Material Imagination

Project summary

The recent advances in genetic engineering and material science provide a unique opportunity to create materials that fuse the intelligence of living organisms and the robustness and designability of non-living matter. Such “living” materials provide us with the opportunity to redefine our relation to and use of materials, i.e. by replacing the traditional pre-programmed materials with ones that “grow” and adapt into their application. The research on smart living materials is still in its pioneering phase and the vision for their application is not completely ripe; living materials are too advanced for the established health and engineering industries, but very versatile and potentially impactful to be neglected.

The aim of this project is to investigate whether it is possible to apply a specific approach to ‘open innovation’ – participatory design – in research on living materials by engaging a variety of stakeholders in their co-creation and in shaping their future applications. It does so by combining a collaborative physics project on fusing living bacteria with artificial membranes, science and technology studies’ work on Responsible Research and Innovation and public engagement, and insights from arts and humanities on creativity and public engagement.

Term: Epiphany 2020

Project website: www.materialimagination.org

Latest News – 2022

Dr Margarita Staykova (Physics) and Professor Tiago Moreira (Sociology), who led this project, talk about how cells can physically interact with their environment.

Project fellows

Principal Investigator: Professor Tiago Moreira (Sociology)
Principal Investigator: Dr Margarita Staykova (Physics)

Artist

Alexandra Carr is an international, scientific, experimental artist working on a wide range of interdisciplinary projects in partnership with MIT, Oxford University and Durham University. The work makes responses to a range of natural processes and phenomena, from magnetism, light, ice structures and dark matter. Her practice involves collaboration with experts and world leading researchers including chemists, cosmologists and theoretical physicists. The work is experimental in nature and includes installation, sculpture, kinetic works, drawing, photography and video. Of particular focus is the boundary between art, science and technology.

Aalborg University

Professor Torben Elgaard Jensen is Director of the Techno-Anthropology Research group at Aalborg University, Denmark. His research examines innovation practices and user involvement across range of different contexts.

“I am immensely grateful for the opportunity to work in Durham. The willingness to invest in novel interdisciplinary collaboration is extraordinary and impressive – and a clear indication that Durham takes its position as a world-leading university seriously.”
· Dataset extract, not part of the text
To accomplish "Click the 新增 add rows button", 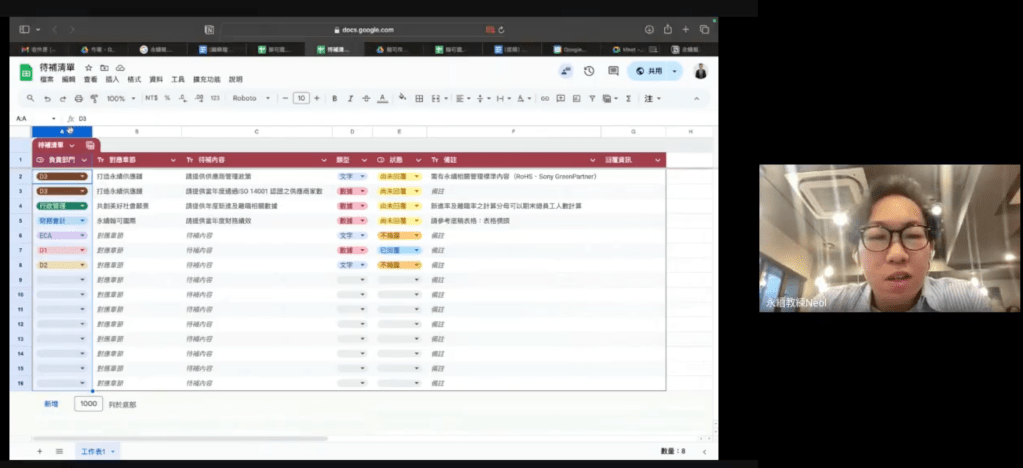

Illinois Institute of Technology

Laura Forlano (BA Skidmore College 1995, MIA Columbia University 2001, PhD Columbia University 2008) is Associate Professor of Design at the Institute of Design and Affiliated Faculty in the College of Architecture at Illinois Institute of Technology where she is director of the Critical Futures Lab. Over the past ten years, she has studied the materialities and futures of socio-technical systems such as autonomous vehicles and smart cities; 3D printing, local manufacturing and innovation ecosystems; automation, distributed labor practices and the future of work; and, computational fashion, smart textiles and wearable medical technologies.

University of Edinburgh

Wilson Poon is Professor in Condensed Matter Physics at the University of Edinburgh. Professor Poon is regarded as one of the most imaginative and interdisciplinary scientists working in the UK today. He has written on a broad area of science, science policy, theology, medieval studies, language and philosophy. As a soft matter experimentalist he has been responsible for many breakthroughs in the field.

Institut Jean le Rond d’Alembert, Sorbonne University

Suzie Protière is a CNRS researcher in Soft Matter Physics at Sorbonne Université (France). She works at the Institut Jean le Rond d’Alembert in Paris. Dr Protière is recognised internationally for her work on fluid-structure interactions at the capillary scale.